Why are new/wider paths for pedestrians and cyclists being proposed when there are already shared use paths in the area?
Any successful and well planned pedestrian and cycling network should maximise route choice. We are working to provide a mix of route types and choices for cyclists and pedestrians that maximise convenience and safety.

General information

Are you consulting on the scheme?
The main consultation phase on the design of the scheme has ended. We consulted on design proposals from November 2015 to January 2016. Visit our consultation website for further information. Consultation was also undertaken on the planning applications for the scheme from March to June 2018. There will be consultation on the Traffic Regulation Orders required for enforcing the bus lanes when these are advertised.

Who will be carrying out the work?
South Gloucestershire Council’s Streetcare division will be undertaking the roadworks at the San Andreas roundabout on Hayes Way and along Gipsy Patch Lane other than the replacement of the railway bridge and the lowering of the highway under the bridge which will be undertaken by a contractor on behalf of Network Rail.

Won’t building new bus lanes create more congestion?
No, the new bus lanes will be in addition to the existing road space and will not therefore reduce capacity for general traffic.

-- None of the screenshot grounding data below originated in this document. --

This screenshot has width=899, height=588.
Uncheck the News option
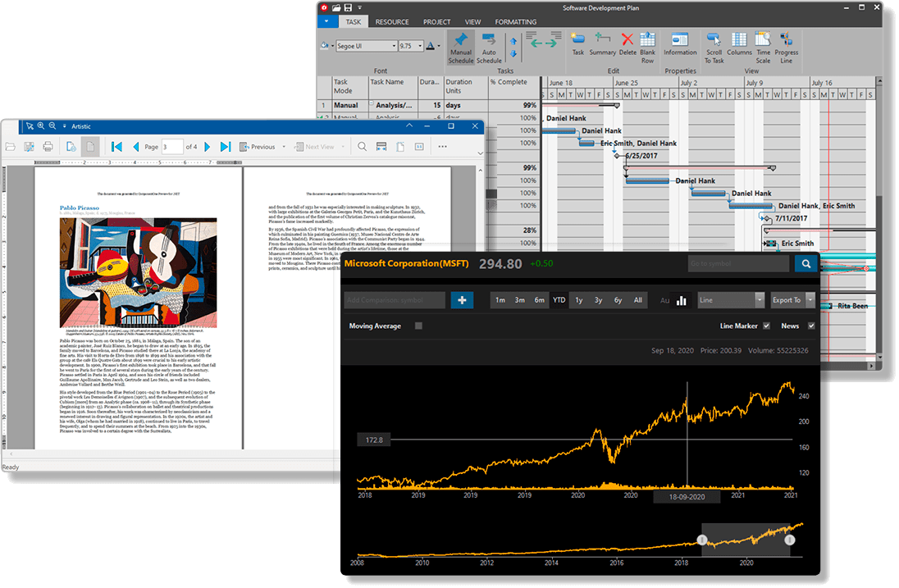click(812, 326)
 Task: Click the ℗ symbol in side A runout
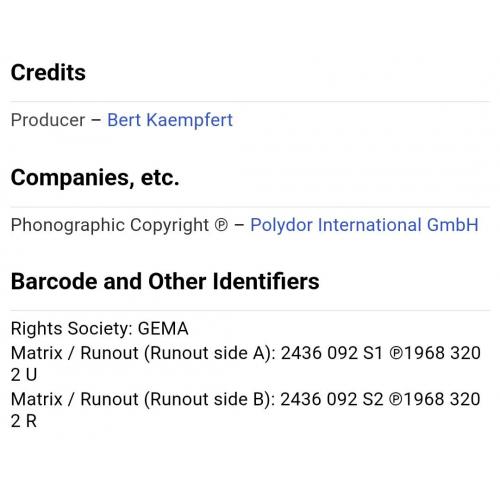(x=396, y=353)
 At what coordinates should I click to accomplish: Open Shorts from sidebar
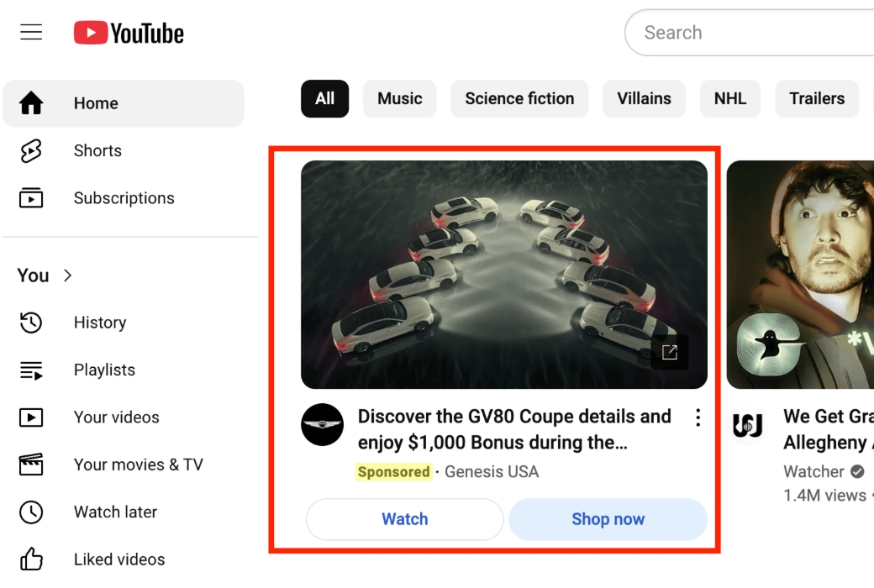(x=97, y=151)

Will trees and hedges have to be removed to make way for the scheme?
To provide the approved bus lanes and improved paths, we will need to widen the highway on Gipsy Patch Lane which is not possible without removing some of the trees and hedges. However, wherever possible, we will plant as many new trees and shrubs as required to mitigate for these losses.

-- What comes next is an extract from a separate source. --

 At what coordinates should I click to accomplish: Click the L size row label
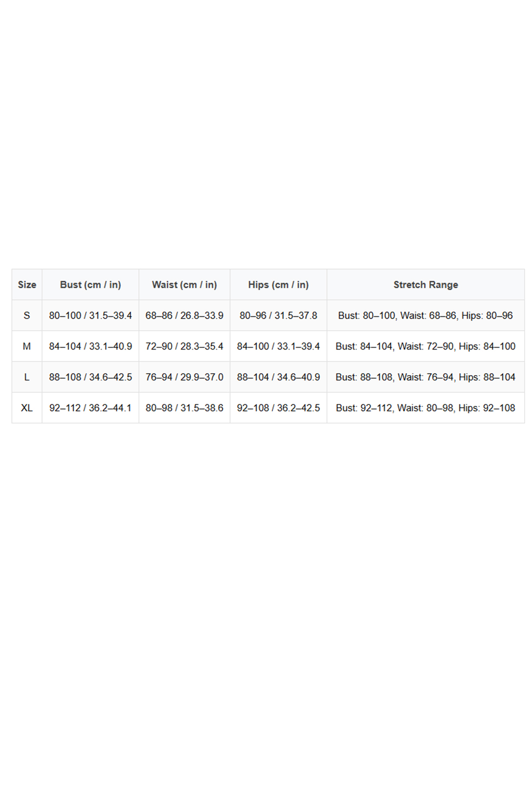coord(27,377)
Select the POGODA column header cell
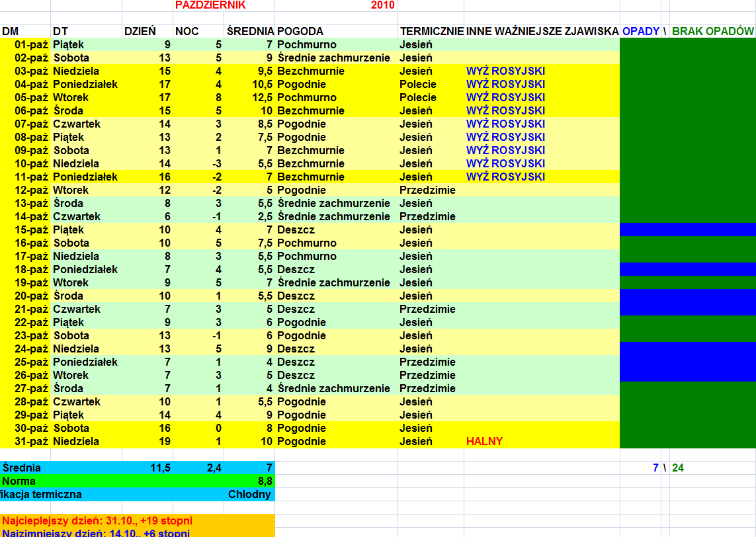The width and height of the screenshot is (756, 537). (301, 31)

Will wildlife be affected?
A series of habitat and species surveys have been undertaken and we will be complying with a number of conditions placed on the planning permissions to ensure that any impacts on wildlife are minimised and that any disturbance is mitigated.

What about air quality along the route?
Metrobus vehicles are expected to be modern, low carbon emission vehicles. We anticipate that the scheme will provide an overall improvement to air quality along the route by reducing traffic congestion and encouraging more people to use public transport.

Will you be compulsory purchasing any land?
A number of parcels of land on the CPME route that are owned by other parties are needed to enable construction. We are actively working to acquire all of these parcels by negotiation with landowners, however we have compulsory purchase powers as a last resort if negotiation fails. Because the compulsory purchase process is long we have started it to ensure that we keep to programme if any negotiation does fail.

Are you undertaking traffic camera surveys?
We undertook a survey during March 2019 using cameras to help us understand traffic movements in the area. We may use cameras for this purpose at other times during the project too. Cameras will not be angled to record individuals or towards any private property.

The council will use recorded data to determine journey times and the number of vehicles travelling between the points. This will help us to plan diversion routes and traffic management in the area during the CPME construction work. The cameras will not be used for any kind of enforcement and surveys will be undertaken in accordance with the principles of the Data Protection Act

What is happening to the pill box next to the railway bridge?
The pill box needs to be dismantled and removed to make way for the new bridge. Prior to it being removed we are undertaking a recording exercise to include on the council’s Historic Environment Record. We are also working to find a new home for the dismantled pill box.